ZINTER, Justice (on reassignment).

[¶ 1.] Charles Chernotik was convicted of raping his stepbrother, J.C., in the family hot tub at J.C.'s home in Chamberlain. Chernotik appeals claiming error in (1) amending the complaint after the statute of limitations expired, and (2) in introducing other acts evidence. We affirm.

FACTS AND PROCEDURAL HISTORY

[¶ 2.] J.C. was interviewed by the Department of Social Services, the Sheriff's office, and the Chamberlain Police Department on April 24, 2001. That interview occurred two days before J.C.'s twenty-fifth birthday, which was also two days before the statute of limitations was to expire on the crime at issue in this case. In the interview, J.C. disclosed a course of sexual molestation perpetrated upon him by Chernotik. The molestation began when J.C. was approximately five years old and continued until he was sixteen.

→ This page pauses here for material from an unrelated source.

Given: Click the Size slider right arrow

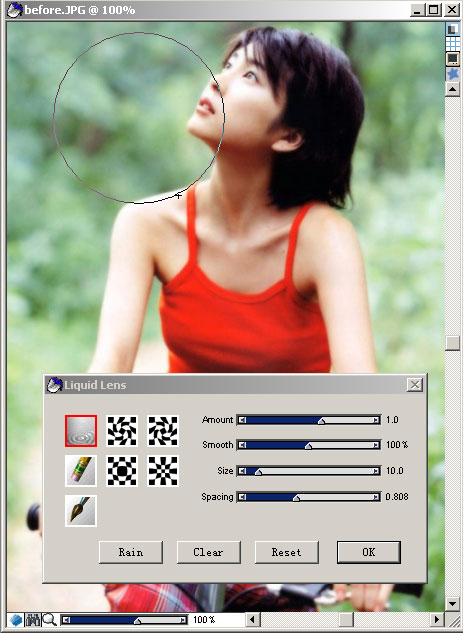Looking at the screenshot, I should coord(376,471).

[¶ 3.] On April 25, 2001, the day before J.C.'s twenty-fifth birthday and the day before the statute of limitations was to expire, the State filed a complaint against Chernotik. Count III alleged the crime of rape in violation of SDCL 22-22-1. Rape can occur under seven different "circumstances" according to this statute.1 Count III alleged that this rape occurred by fellatio with J.C. under forcible circumstances as described in subdivision (2) of SDCL 22-22-1. Count III specifically alleged that Chernotik:

Did perform sexual penetration on another through the use of force, coercion or threat of immediate and great bodily harm against the victim, to-wit: did perform fellatio upon J.C., date of birth being April 26, 1976, through the use of threat or intimidation during the calendar year 1995 in Chamberlain, South Dakota, in violation of SDCL 22-22-1(2).

The factual incident underlying Count III involved an act of fellatio with J.C. in his parents' hot tub at their home in Chamberlain. The incident is hereinafter referred to as "the hot tub incident."

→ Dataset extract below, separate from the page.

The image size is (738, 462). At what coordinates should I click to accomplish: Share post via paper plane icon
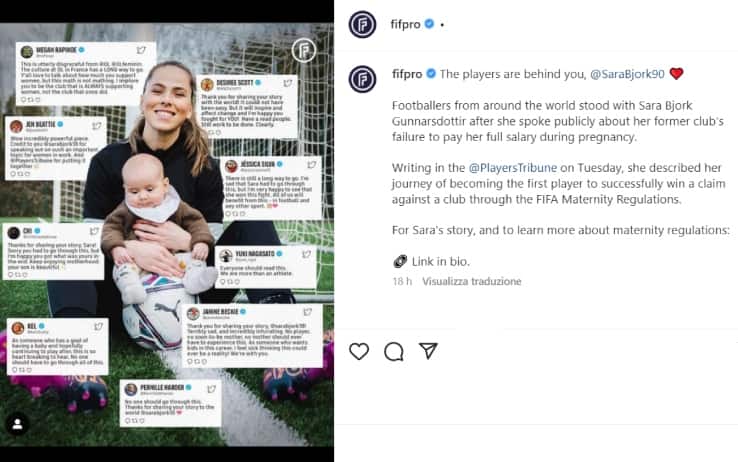[428, 351]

[¶ 4.] On May 30, 2001, about a month after the statute of limitations expired, the State filed two amendments to Count III. The first amendment changed the alleged date of the offense from 1995 to "on or between May 1990." The second amendment changed the "circumstances" alleged. It still charged rape in the hot tub incident, but it changed the circumstance to that described in subdivision (5) of SDCL 22-22-1.2 Rape committed under that circumstance is commonly referred to as statutory rape.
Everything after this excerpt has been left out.